If numerous campaigns are active at once and a user engages with several of them before converting, the conversion will be attributed to the last campaign he dealt with because the algorithms will presume that this was the one that ultimately persuaded him to take action.
Simply put, when a user converts, the conversion will be assigned to the campaign they were most recently engaged with.
For example, if a user’s initial engagement with your brand was on LinkedIn (first touch), but their last interaction was with a Google campaign before they converted, the Google campaign will be credited with the sale.
But if the user’s last interaction (final touch) was with a LinkedIn campaign before they converted, that campaign will be given the credit.
With so many options, which one is best for increasing LinkedIn conversions? So, it’s up to you to decide how to proceed here. Select the Last campaign if you have multiple campaigns running at once and need to know for sure which one brought the user to convert.
Select Each campaign, however, to show how individual campaigns contribute to the larger whole.

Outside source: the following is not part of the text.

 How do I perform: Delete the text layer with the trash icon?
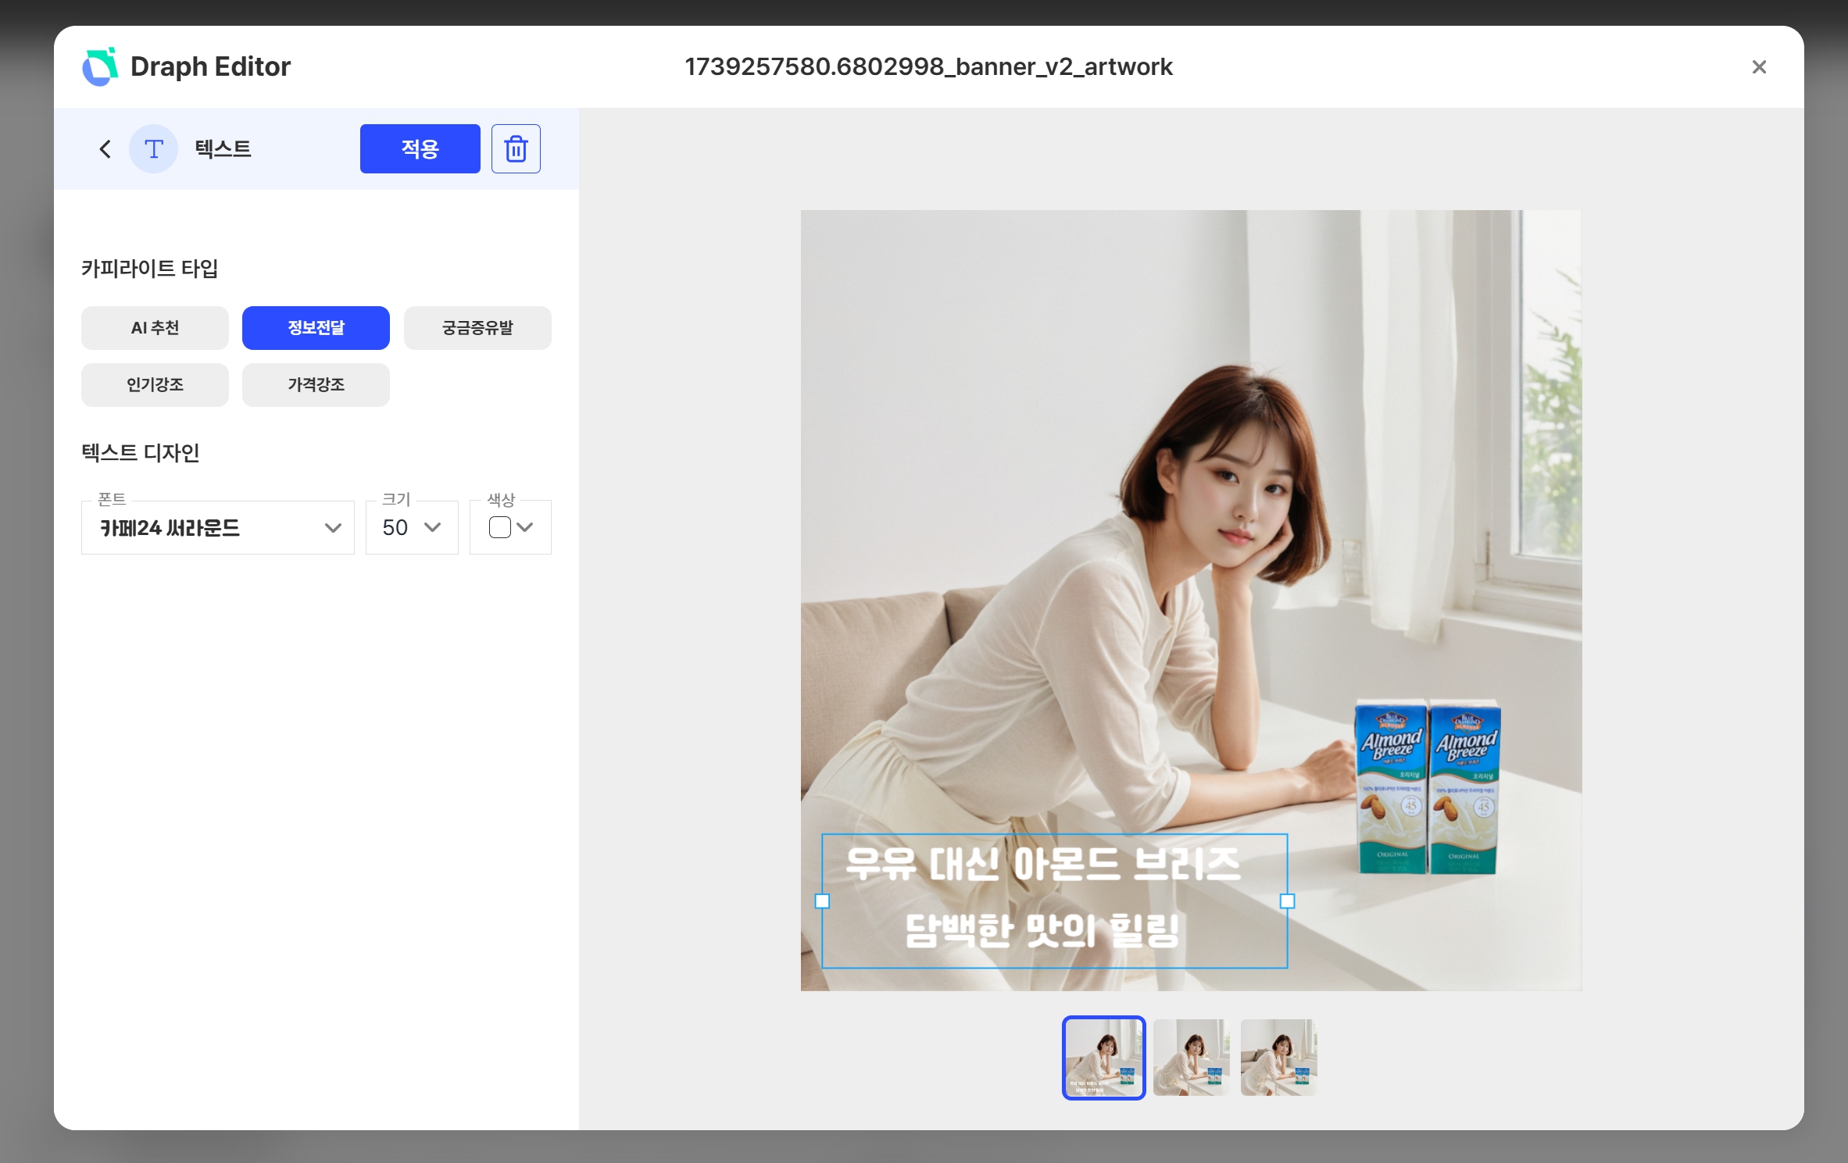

Next, if you’re interested in adding conversion tracking, you may choose which campaigns to attach it to (this step is completely discretionary).
Do not fret if you have not yet launched any campaigns. You can skip this and just include your LinkedIn conversions when you’re setting up the campaign. Aside from that, the campaign need not be live for the conversion to be added.
Various states such as completed, cancelled, archived, and draft are possible. In no way should that be restricted!
We’re almost done setting up our conversion, but first we need to tell LinkedIn how we’ll be keeping track of it. Two techniques are available:
Insight Tags are used everywhere around the site.
Using the Insight tag that you added to your site in the past is the standard and preferred method.
We didn’t have to do anything else with the code because we did it before. You may set up conversions on LinkedIn by simply picking the option.
Using this method of transformation, you can monitor user behavior on individual web pages.
In most cases, this will be a “Thank you page” or confirmation page that displays once the user does the primary action we flagged during setup.
For instance, filling out a form or completing a transaction.
We know that whenever a user reaches one of our Thank you pages, the Insight Tag will be triggered and the conversion will be recorded because we have it set up previously.
Pasting the URL (or URLs) where you wish to monitor conversions is the next step.
When copying and pasting, you can omit the prefixes “http://” and “https://.” When a visitor types in your URL, they’ll only see “www” if you include it.
Just above the field where you enter your URL, you’ll find a menu with granular settings for monitoring conversion rates.